§ BRIEF
Write out every line of the listing below, keeping each one unchanged.
* begin EXTRACTED INFORMATION *
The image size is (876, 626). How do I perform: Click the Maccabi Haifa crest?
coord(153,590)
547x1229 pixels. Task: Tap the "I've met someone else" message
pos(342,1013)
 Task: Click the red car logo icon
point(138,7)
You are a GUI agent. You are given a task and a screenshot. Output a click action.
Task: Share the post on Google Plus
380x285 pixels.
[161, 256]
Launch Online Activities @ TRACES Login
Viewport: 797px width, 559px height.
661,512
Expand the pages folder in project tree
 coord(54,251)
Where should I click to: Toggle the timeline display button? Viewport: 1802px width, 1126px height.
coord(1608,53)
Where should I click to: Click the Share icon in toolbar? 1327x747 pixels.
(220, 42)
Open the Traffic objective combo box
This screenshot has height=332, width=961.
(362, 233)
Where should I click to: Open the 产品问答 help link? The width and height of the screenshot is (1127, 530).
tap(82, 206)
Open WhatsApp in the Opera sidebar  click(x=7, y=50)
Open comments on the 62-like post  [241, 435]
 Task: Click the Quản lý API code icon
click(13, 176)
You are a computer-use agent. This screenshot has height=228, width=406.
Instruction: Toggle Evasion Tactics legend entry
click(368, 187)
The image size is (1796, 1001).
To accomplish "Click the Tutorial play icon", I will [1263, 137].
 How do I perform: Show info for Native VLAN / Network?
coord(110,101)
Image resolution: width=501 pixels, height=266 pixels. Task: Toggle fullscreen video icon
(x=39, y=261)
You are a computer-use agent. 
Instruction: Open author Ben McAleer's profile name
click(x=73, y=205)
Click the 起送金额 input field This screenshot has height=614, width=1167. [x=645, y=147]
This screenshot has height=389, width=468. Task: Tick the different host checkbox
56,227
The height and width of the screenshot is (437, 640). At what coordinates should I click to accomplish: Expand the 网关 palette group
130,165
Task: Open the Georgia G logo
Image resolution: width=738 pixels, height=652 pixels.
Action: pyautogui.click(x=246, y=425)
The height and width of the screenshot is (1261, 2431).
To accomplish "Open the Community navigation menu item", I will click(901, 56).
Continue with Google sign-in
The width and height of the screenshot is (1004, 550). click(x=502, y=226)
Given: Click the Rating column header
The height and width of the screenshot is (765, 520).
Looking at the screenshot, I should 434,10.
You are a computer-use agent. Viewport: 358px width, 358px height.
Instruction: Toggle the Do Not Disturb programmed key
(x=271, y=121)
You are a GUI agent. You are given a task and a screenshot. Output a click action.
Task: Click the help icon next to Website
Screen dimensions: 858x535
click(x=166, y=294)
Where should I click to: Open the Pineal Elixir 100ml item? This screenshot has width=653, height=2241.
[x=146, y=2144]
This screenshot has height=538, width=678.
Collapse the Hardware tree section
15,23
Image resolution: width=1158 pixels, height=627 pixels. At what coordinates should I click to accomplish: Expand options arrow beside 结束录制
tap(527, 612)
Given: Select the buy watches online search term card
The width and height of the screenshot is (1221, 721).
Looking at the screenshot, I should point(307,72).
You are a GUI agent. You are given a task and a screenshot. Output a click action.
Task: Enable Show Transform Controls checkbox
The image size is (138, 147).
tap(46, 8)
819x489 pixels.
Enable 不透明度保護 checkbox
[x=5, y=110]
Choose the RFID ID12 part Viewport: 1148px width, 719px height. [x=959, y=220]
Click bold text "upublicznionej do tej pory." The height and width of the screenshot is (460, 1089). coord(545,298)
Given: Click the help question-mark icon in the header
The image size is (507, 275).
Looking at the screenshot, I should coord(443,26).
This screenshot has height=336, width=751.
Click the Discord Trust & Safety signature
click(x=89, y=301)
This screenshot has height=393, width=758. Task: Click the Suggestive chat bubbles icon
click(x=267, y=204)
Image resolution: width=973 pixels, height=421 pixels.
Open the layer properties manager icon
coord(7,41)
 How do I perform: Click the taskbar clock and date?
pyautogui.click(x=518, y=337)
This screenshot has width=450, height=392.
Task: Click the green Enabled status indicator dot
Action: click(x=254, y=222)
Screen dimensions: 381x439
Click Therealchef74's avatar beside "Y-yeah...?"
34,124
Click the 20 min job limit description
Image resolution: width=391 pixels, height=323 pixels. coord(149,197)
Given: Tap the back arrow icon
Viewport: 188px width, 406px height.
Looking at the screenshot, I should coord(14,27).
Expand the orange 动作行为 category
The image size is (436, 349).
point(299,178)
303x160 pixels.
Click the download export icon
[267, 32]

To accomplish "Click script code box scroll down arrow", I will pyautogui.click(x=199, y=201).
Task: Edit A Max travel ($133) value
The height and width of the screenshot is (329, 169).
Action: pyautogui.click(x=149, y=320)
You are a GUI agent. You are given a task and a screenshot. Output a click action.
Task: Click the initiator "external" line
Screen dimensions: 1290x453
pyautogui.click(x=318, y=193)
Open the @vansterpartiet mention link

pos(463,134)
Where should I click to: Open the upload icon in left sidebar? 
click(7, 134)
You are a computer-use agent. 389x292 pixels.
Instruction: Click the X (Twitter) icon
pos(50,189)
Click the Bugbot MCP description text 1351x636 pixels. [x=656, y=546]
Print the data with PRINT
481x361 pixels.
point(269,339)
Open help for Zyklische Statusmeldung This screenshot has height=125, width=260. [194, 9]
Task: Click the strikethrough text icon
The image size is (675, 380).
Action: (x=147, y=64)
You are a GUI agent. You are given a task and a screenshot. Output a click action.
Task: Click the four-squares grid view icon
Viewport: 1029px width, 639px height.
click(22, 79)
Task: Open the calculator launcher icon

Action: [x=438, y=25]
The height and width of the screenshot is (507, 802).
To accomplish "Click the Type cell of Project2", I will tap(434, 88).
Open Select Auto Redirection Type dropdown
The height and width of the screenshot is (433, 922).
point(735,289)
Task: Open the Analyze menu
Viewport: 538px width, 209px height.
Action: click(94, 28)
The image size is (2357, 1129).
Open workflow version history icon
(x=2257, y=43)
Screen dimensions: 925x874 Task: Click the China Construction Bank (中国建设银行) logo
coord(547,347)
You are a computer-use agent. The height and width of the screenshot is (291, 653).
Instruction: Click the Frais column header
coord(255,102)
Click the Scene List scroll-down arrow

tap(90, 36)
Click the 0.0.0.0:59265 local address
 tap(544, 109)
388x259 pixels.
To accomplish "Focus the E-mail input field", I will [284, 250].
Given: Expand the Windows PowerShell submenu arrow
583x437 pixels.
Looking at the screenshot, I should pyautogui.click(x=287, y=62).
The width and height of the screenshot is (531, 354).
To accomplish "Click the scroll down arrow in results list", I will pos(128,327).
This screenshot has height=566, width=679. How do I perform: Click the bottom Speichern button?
* end EXTRACTED INFORMATION *
§ RESULT OF THE EXERCISE
The image size is (876, 626). How do I perform: Click the Maccabi Haifa crest?
coord(153,590)
547x1229 pixels. Task: Tap the "I've met someone else" message
pos(342,1013)
 Task: Click the red car logo icon
point(138,7)
You are a GUI agent. You are given a task and a screenshot. Output a click action.
Task: Share the post on Google Plus
380x285 pixels.
[161, 256]
Launch Online Activities @ TRACES Login
Viewport: 797px width, 559px height.
661,512
Expand the pages folder in project tree
 coord(54,251)
Where should I click to: Toggle the timeline display button? Viewport: 1802px width, 1126px height.
coord(1608,53)
Where should I click to: Click the Share icon in toolbar? 1327x747 pixels.
(220, 42)
Open the Traffic objective combo box
This screenshot has height=332, width=961.
(362, 233)
Where should I click to: Open the 产品问答 help link? The width and height of the screenshot is (1127, 530).
tap(82, 206)
Open WhatsApp in the Opera sidebar  click(x=7, y=50)
Open comments on the 62-like post  [241, 435]
 Task: Click the Quản lý API code icon
click(13, 176)
You are a computer-use agent. This screenshot has height=228, width=406.
Instruction: Toggle Evasion Tactics legend entry
click(368, 187)
The image size is (1796, 1001).
To accomplish "Click the Tutorial play icon", I will [1263, 137].
 How do I perform: Show info for Native VLAN / Network?
coord(110,101)
Image resolution: width=501 pixels, height=266 pixels. Task: Toggle fullscreen video icon
(x=39, y=261)
You are a computer-use agent. 
Instruction: Open author Ben McAleer's profile name
click(x=73, y=205)
Click the 起送金额 input field This screenshot has height=614, width=1167. [x=645, y=147]
This screenshot has height=389, width=468. Task: Tick the different host checkbox
56,227
The height and width of the screenshot is (437, 640). At what coordinates should I click to accomplish: Expand the 网关 palette group
130,165
Task: Open the Georgia G logo
Image resolution: width=738 pixels, height=652 pixels.
Action: pyautogui.click(x=246, y=425)
The height and width of the screenshot is (1261, 2431).
To accomplish "Open the Community navigation menu item", I will click(901, 56).
Continue with Google sign-in
The width and height of the screenshot is (1004, 550). click(x=502, y=226)
Given: Click the Rating column header
The height and width of the screenshot is (765, 520).
Looking at the screenshot, I should 434,10.
You are a computer-use agent. Viewport: 358px width, 358px height.
Instruction: Toggle the Do Not Disturb programmed key
(x=271, y=121)
You are a GUI agent. You are given a task and a screenshot. Output a click action.
Task: Click the help icon next to Website
Screen dimensions: 858x535
click(x=166, y=294)
Where should I click to: Open the Pineal Elixir 100ml item? This screenshot has width=653, height=2241.
[x=146, y=2144]
This screenshot has height=538, width=678.
Collapse the Hardware tree section
15,23
Image resolution: width=1158 pixels, height=627 pixels. At what coordinates should I click to accomplish: Expand options arrow beside 结束录制
tap(527, 612)
Given: Select the buy watches online search term card
The width and height of the screenshot is (1221, 721).
Looking at the screenshot, I should point(307,72).
You are a GUI agent. You are given a task and a screenshot. Output a click action.
Task: Enable Show Transform Controls checkbox
The image size is (138, 147).
tap(46, 8)
819x489 pixels.
Enable 不透明度保護 checkbox
[x=5, y=110]
Choose the RFID ID12 part Viewport: 1148px width, 719px height. [x=959, y=220]
Click bold text "upublicznionej do tej pory." The height and width of the screenshot is (460, 1089). coord(545,298)
Given: Click the help question-mark icon in the header
The image size is (507, 275).
Looking at the screenshot, I should coord(443,26).
This screenshot has height=336, width=751.
Click the Discord Trust & Safety signature
click(x=89, y=301)
This screenshot has height=393, width=758. Task: Click the Suggestive chat bubbles icon
click(x=267, y=204)
Image resolution: width=973 pixels, height=421 pixels.
Open the layer properties manager icon
coord(7,41)
 How do I perform: Click the taskbar clock and date?
pyautogui.click(x=518, y=337)
This screenshot has width=450, height=392.
Task: Click the green Enabled status indicator dot
Action: click(x=254, y=222)
Screen dimensions: 381x439
Click Therealchef74's avatar beside "Y-yeah...?"
34,124
Click the 20 min job limit description
Image resolution: width=391 pixels, height=323 pixels. coord(149,197)
Given: Tap the back arrow icon
Viewport: 188px width, 406px height.
Looking at the screenshot, I should coord(14,27).
Expand the orange 动作行为 category
The image size is (436, 349).
point(299,178)
303x160 pixels.
Click the download export icon
[267, 32]

To accomplish "Click script code box scroll down arrow", I will pyautogui.click(x=199, y=201).
Task: Edit A Max travel ($133) value
The height and width of the screenshot is (329, 169).
Action: pyautogui.click(x=149, y=320)
You are a GUI agent. You are given a task and a screenshot. Output a click action.
Task: Click the initiator "external" line
Screen dimensions: 1290x453
pyautogui.click(x=318, y=193)
Open the @vansterpartiet mention link

pos(463,134)
Where should I click to: Open the upload icon in left sidebar? 
click(7, 134)
You are a computer-use agent. 389x292 pixels.
Instruction: Click the X (Twitter) icon
pos(50,189)
Click the Bugbot MCP description text 1351x636 pixels. [x=656, y=546]
Print the data with PRINT
481x361 pixels.
point(269,339)
Open help for Zyklische Statusmeldung This screenshot has height=125, width=260. [194, 9]
Task: Click the strikethrough text icon
The image size is (675, 380).
Action: (x=147, y=64)
You are a GUI agent. You are given a task and a screenshot. Output a click action.
Task: Click the four-squares grid view icon
Viewport: 1029px width, 639px height.
click(22, 79)
Task: Open the calculator launcher icon

Action: [x=438, y=25]
The height and width of the screenshot is (507, 802).
To accomplish "Click the Type cell of Project2", I will tap(434, 88).
Open Select Auto Redirection Type dropdown
The height and width of the screenshot is (433, 922).
point(735,289)
Task: Open the Analyze menu
Viewport: 538px width, 209px height.
Action: click(94, 28)
The image size is (2357, 1129).
Open workflow version history icon
(x=2257, y=43)
Screen dimensions: 925x874 Task: Click the China Construction Bank (中国建设银行) logo
coord(547,347)
You are a computer-use agent. The height and width of the screenshot is (291, 653).
Instruction: Click the Frais column header
coord(255,102)
Click the Scene List scroll-down arrow

tap(90, 36)
Click the 0.0.0.0:59265 local address
 tap(544, 109)
388x259 pixels.
To accomplish "Focus the E-mail input field", I will [284, 250].
Given: Expand the Windows PowerShell submenu arrow
583x437 pixels.
Looking at the screenshot, I should pyautogui.click(x=287, y=62).
The width and height of the screenshot is (531, 354).
To accomplish "Click the scroll down arrow in results list", I will pos(128,327).
This screenshot has height=566, width=679. How do I perform: Click the bottom Speichern button?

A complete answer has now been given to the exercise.